Le genre en vient à désigner l’assujettissement à une norme sexuelle produite par une société patriarcale dominante. Le combat se joue désormais sur deux fronts : le sexe biologique relève du conditionnement naturel à dépasser, et le genre culturel est l’expression de la domination politique masculine à renverser. Il faut donc refuser de se laisser enfermer tant dans le sexe biologique que dans le genre social18 [18], et libérer la femme de la place que la nature et la société lui avaient assignée. Dans une posture d’interprétation hédoniste de la sexualité et d’affranchissement libertaire de toute limite, Foucault casse le modèle des genres, imposé par la société, qui a conduit à l’établissement du couple monogamique et hétérosexuel, où la sexualité a un rôle procréatif. Dépasser la forme monolithique de l’hétérosexualité imposée, c’est affirmer un pouvoir et promouvoir des sexualités multiples, liées à des érotismes et des plaisirs, déconnectés de la procréation : libertarisme et hédonisme convergent. Sylviane Agacinski rattache cette conception foucaldienne de la sexualité à un imaginaire typiquement masculin, marqué par l’autosuffisance et l’ignorance de l’autre sexe19 [19].

4) L’identité queer : déconstruire la différence (1990)

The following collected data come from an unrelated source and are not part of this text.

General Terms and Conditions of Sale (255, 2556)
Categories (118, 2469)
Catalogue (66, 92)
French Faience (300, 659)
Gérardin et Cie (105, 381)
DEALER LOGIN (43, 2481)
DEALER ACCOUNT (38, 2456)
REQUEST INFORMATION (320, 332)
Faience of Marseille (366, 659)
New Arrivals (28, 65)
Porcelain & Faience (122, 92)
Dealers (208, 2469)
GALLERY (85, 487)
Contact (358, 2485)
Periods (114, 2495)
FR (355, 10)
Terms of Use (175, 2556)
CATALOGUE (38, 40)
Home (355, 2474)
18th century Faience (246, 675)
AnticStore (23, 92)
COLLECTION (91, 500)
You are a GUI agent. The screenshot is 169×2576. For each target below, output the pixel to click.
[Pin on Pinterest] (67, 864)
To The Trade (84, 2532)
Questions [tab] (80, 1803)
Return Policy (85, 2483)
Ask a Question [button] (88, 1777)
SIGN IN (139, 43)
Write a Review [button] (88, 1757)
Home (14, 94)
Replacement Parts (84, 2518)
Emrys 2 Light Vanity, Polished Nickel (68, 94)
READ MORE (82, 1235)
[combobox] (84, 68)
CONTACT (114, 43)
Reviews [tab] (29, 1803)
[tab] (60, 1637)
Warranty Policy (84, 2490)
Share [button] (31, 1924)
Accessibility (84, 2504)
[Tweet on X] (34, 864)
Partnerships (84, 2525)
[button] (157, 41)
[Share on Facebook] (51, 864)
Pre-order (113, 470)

Lorsque, dans un quatrième temps, à partir des années 1990, le discours se radicalise, le roc anthropologique de la différence des sexes s’effondre complètement. Du fait que toute lecture de la différence anatomique est culturelle, ce serait le sexe corporel lui-même qui devrait être dit construit. Par suite, la notion de genre, elle-même, vole en éclats. Pour la philosophe californienne Judith Butler, tenante de la queer theory, c’est la différence entre les pratiques et les orientations sexuelles qui passe au premier plan, avec une préférence pour l’indéterminé, pour ce qui n’est assujetti à aucune norme, hétérosexiste en particulier. On a quitté le combat féministe contre le sexisme, pour lutter contre l’hétérosexisme, qui désigne la domination de la norme hétérosexuelle.

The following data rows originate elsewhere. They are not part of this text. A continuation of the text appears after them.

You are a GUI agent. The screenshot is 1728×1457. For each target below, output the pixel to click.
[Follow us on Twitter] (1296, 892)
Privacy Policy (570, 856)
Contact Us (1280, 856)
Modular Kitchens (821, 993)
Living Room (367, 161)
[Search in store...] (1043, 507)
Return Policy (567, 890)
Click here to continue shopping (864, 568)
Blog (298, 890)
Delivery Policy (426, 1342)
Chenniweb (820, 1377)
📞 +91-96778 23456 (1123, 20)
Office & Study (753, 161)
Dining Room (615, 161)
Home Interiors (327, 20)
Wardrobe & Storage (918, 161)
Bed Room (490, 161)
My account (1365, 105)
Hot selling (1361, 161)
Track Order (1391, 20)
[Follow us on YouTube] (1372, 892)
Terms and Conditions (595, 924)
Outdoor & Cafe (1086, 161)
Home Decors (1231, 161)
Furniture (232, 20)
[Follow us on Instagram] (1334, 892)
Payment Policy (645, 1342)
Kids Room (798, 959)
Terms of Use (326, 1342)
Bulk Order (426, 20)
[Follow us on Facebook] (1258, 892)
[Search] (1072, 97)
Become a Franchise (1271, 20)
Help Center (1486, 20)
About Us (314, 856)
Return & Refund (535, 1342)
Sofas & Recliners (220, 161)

Le terme queer (étrange, bizarre) est emprunté à l’argot homosexuel new-yorkais des années 1990. C’est une injure courante contre les travestis, qui devient une catégorie d’identification : en retournant le contenu infamant de l’insulte, on devient fier d’appartenir au groupe queer. Au prétexte que toute sexualité contient une part trouble, il faut désormais chercher le sens de la sexualité dans les conduites hors normes, transgressives ou subversives : travestisme et transsexualisme. Mais si, au mépris de la biologie et de l’expérience la plus élémentaire, le corps en tant que sexué ne signifie rien pour la personne et n’a plus de rapport avec la génération, alors l’idée même de dualité sexuelle devient évanescente20 [20]. Butler envisage une pluralité d’identités sexuées, libérées de la dualité masculin/féminin. Cette théorie aboutit à l’idée d’un sexe polymorphe, subjectif, sans limite, et finalement indéterminé. La méthode de Butler consiste à ouvrir des brèches, à élargir toujours plus l’espace des possibles, à tester des hypothèses, afin d’en saisir les effets d’ébranlement dans le discours. La ligne de fond est de se libérer totalement du sexe comme conditionnement. Il faut libérer l’homme « esclave de son indéfectible lien à la vie, c’est-à-dire à son corps »21 [21]. Dès la petite enfance, il faut créer cet « homme nouveau », libre, car non assujetti au sexe22 [22]. Telle se construit l’identité queer.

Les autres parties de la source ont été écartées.